REQUIRED WORK: Express the lines from the line containing "will (800, 324)." through the line containing "pos(421,86)", both included, as a JSON list of strings with one string per line. Leave out blank lines.

──────────

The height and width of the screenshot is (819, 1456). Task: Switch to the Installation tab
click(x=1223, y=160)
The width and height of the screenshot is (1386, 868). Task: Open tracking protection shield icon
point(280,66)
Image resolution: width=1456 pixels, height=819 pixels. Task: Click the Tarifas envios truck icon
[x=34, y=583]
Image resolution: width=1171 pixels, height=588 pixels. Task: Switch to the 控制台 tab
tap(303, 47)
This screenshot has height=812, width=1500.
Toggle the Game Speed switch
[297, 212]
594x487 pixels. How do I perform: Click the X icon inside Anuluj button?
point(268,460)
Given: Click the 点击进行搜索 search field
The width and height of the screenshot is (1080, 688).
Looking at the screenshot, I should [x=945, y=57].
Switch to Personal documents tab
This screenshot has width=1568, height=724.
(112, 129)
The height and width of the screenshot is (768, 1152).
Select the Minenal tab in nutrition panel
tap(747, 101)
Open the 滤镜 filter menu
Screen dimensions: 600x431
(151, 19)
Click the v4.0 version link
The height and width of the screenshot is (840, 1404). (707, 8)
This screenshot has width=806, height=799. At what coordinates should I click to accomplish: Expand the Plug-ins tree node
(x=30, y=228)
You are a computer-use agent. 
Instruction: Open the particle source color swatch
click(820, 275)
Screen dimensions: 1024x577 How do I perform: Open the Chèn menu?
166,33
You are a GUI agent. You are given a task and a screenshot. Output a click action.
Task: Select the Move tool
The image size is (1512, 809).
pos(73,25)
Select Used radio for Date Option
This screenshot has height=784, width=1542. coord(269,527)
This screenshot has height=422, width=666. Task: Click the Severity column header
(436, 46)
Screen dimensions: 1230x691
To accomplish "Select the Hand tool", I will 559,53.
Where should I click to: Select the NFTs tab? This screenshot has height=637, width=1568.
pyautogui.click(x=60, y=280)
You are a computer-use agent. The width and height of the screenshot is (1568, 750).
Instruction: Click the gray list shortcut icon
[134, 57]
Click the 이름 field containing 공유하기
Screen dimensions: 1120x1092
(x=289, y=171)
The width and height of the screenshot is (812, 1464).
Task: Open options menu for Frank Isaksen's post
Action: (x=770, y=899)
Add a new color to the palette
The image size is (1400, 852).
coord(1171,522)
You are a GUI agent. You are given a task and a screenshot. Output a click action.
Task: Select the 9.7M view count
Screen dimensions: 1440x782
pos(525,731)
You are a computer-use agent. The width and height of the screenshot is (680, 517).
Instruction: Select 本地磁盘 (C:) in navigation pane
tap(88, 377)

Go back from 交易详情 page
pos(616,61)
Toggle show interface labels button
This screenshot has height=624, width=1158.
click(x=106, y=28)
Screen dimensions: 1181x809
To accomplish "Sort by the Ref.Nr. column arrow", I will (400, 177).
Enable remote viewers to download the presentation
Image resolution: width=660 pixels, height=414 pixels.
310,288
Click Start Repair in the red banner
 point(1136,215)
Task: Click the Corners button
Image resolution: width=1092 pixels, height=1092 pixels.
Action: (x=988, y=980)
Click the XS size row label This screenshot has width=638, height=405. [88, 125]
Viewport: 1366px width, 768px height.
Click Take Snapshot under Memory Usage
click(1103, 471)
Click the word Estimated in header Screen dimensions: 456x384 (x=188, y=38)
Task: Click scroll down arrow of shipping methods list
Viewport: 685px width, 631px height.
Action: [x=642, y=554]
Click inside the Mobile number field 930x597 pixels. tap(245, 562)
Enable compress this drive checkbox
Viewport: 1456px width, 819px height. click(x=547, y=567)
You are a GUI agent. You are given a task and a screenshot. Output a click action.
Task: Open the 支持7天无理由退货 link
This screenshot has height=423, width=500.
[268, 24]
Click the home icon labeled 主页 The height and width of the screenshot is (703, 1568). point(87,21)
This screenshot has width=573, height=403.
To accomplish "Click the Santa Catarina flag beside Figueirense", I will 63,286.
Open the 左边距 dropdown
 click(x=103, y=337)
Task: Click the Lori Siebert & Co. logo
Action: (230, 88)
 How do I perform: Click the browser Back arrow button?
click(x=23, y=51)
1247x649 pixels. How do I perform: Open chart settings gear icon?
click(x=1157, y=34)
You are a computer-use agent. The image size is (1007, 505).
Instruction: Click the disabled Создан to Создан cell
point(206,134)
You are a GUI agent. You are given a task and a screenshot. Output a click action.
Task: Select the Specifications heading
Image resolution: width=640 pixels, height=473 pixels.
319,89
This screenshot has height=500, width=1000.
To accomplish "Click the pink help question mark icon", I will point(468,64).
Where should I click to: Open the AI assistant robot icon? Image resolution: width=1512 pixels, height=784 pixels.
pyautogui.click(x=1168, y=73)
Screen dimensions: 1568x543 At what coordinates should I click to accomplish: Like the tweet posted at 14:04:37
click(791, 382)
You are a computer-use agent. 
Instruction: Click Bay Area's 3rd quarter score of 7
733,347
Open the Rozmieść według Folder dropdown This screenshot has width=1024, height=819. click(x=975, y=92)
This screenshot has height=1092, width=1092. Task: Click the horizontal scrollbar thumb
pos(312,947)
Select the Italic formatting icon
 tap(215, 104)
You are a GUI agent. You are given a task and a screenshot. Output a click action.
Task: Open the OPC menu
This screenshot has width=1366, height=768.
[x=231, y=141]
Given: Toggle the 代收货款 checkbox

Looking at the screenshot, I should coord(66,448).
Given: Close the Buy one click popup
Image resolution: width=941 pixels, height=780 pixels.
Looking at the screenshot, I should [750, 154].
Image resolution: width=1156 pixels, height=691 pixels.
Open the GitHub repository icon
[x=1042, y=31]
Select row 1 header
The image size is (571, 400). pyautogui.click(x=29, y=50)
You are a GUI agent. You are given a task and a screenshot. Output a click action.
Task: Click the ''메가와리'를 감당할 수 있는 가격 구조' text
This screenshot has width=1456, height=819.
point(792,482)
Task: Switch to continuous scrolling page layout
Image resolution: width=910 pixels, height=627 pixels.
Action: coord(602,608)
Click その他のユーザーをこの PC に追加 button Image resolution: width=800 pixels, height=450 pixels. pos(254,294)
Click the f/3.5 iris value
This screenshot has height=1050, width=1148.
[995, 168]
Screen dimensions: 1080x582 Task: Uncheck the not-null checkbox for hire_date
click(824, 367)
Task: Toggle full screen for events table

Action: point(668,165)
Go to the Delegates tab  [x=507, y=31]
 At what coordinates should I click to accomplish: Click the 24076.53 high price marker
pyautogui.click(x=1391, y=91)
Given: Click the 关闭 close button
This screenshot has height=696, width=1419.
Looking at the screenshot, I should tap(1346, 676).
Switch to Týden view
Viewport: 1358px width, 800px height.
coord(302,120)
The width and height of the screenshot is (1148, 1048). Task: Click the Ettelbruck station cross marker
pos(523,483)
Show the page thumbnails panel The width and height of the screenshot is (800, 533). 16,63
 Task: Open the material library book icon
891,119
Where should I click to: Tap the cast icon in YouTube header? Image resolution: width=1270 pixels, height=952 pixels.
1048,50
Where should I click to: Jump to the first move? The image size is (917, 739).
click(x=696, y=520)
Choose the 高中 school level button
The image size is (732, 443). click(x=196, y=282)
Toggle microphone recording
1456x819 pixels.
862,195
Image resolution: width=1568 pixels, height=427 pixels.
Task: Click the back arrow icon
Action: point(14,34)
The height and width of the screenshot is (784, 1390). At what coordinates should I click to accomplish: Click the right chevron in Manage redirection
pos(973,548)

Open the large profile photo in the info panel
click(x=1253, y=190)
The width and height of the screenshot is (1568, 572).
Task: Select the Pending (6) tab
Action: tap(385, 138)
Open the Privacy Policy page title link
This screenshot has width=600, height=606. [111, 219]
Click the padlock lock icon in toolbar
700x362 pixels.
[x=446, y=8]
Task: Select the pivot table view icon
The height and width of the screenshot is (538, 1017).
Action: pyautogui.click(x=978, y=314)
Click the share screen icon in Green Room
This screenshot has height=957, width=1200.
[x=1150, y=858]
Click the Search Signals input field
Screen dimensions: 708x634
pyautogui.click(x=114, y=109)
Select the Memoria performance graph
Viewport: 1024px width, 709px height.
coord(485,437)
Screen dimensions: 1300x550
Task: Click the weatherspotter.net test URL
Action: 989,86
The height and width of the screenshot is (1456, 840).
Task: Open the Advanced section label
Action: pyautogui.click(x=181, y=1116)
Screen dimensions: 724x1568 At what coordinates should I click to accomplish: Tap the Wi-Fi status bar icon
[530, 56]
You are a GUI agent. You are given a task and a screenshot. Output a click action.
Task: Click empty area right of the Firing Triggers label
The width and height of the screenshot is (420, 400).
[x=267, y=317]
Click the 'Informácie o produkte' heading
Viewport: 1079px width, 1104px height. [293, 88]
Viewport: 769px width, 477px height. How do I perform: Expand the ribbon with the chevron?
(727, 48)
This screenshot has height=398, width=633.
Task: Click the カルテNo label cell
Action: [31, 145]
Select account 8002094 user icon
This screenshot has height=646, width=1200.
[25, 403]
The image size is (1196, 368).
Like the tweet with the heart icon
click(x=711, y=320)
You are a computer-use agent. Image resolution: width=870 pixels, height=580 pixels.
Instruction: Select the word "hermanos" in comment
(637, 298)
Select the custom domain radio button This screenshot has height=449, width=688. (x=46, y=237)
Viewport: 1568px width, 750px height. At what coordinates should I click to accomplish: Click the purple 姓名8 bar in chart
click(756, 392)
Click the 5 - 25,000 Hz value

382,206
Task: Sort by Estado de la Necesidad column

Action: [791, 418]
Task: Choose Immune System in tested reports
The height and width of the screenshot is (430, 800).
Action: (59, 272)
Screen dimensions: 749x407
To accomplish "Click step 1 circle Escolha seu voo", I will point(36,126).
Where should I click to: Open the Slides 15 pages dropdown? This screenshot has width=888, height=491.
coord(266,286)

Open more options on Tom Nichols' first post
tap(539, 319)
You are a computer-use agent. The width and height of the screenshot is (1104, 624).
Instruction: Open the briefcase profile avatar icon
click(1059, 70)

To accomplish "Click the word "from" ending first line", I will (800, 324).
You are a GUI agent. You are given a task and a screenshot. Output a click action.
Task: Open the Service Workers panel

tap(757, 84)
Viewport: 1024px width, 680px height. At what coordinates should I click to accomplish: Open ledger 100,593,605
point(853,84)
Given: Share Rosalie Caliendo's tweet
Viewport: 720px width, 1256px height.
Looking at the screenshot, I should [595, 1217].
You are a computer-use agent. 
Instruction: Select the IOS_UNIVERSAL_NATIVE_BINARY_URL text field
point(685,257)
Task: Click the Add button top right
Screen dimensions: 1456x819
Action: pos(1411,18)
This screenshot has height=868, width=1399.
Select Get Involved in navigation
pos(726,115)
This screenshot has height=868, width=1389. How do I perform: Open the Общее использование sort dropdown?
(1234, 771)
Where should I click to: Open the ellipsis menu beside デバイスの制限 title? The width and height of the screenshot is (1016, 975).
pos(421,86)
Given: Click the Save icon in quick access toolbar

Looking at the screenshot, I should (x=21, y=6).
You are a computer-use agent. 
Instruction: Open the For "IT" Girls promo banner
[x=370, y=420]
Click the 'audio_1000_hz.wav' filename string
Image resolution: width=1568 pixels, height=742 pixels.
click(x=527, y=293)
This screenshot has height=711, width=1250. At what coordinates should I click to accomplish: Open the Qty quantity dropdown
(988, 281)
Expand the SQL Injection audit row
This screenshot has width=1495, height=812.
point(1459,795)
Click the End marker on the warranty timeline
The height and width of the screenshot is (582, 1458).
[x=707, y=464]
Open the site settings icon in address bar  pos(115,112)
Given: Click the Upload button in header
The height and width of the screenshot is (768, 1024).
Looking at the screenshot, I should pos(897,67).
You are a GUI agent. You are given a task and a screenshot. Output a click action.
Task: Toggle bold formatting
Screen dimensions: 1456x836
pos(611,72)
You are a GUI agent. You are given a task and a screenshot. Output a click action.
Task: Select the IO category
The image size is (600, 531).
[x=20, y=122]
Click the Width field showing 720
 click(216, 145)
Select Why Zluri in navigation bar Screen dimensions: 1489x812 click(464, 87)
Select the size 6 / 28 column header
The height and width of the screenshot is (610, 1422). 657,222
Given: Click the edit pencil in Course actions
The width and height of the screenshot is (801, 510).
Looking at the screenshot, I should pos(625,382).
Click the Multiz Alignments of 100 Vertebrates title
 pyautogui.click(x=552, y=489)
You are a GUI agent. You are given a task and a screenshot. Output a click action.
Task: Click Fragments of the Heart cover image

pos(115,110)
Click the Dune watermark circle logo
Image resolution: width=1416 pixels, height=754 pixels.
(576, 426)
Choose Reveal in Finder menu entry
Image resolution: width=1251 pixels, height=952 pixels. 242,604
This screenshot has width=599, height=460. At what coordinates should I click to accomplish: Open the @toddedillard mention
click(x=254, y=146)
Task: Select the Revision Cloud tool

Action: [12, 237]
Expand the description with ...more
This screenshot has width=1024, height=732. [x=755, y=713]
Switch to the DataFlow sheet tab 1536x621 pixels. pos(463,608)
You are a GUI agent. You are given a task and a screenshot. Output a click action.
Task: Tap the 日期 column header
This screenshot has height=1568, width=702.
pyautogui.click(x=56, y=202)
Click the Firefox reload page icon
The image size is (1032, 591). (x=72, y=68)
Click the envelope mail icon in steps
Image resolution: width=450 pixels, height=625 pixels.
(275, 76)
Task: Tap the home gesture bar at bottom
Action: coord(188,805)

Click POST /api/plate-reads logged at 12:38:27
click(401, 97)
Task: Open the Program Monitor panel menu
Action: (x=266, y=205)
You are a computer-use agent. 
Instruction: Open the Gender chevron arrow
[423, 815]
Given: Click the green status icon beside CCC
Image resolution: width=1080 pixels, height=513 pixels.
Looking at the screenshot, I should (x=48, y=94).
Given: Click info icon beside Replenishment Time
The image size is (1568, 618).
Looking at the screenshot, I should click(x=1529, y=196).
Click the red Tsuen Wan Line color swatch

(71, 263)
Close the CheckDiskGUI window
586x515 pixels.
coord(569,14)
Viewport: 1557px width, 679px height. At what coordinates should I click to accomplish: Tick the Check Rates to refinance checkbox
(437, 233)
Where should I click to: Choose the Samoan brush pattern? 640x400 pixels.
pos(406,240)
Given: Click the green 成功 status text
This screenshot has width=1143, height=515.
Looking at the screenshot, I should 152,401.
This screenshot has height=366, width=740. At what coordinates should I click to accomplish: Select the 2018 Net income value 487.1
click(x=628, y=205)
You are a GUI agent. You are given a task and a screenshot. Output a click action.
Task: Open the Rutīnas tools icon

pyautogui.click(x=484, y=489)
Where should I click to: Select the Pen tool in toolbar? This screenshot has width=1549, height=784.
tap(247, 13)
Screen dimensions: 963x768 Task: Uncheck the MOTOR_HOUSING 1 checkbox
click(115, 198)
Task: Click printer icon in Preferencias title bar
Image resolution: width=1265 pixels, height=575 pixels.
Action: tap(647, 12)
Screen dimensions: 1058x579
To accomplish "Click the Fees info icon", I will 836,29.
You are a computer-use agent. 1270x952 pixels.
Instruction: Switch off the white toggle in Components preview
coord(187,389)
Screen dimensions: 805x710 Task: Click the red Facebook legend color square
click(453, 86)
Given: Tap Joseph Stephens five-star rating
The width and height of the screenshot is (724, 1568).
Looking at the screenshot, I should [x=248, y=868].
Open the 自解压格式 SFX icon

──────────

WRITTEN REPLY:
[
  "To accomplish \"Click the word \"from\" ending first line\", I will (800, 324).",
  "You are a GUI agent. You are given a task and a screenshot. Output a click action.",
  "Task: Open the Service Workers panel",
  "tap(757, 84)",
  "Viewport: 1024px width, 680px height. At what coordinates should I click to accomplish: Open ledger 100,593,605",
  "point(853,84)",
  "Given: Share Rosalie Caliendo's tweet",
  "Viewport: 720px width, 1256px height.",
  "Looking at the screenshot, I should [595, 1217].",
  "You are a computer-use agent. ",
  "Instruction: Select the IOS_UNIVERSAL_NATIVE_BINARY_URL text field",
  "point(685,257)",
  "Task: Click the Add button top right",
  "Screen dimensions: 1456x819",
  "Action: pos(1411,18)",
  "This screenshot has height=868, width=1399.",
  "Select Get Involved in navigation",
  "pos(726,115)",
  "This screenshot has height=868, width=1389. How do I perform: Open the Общее использование sort dropdown?",
  "(1234, 771)",
  "Where should I click to: Open the ellipsis menu beside デバイスの制限 title? The width and height of the screenshot is (1016, 975).",
  "pos(421,86)"
]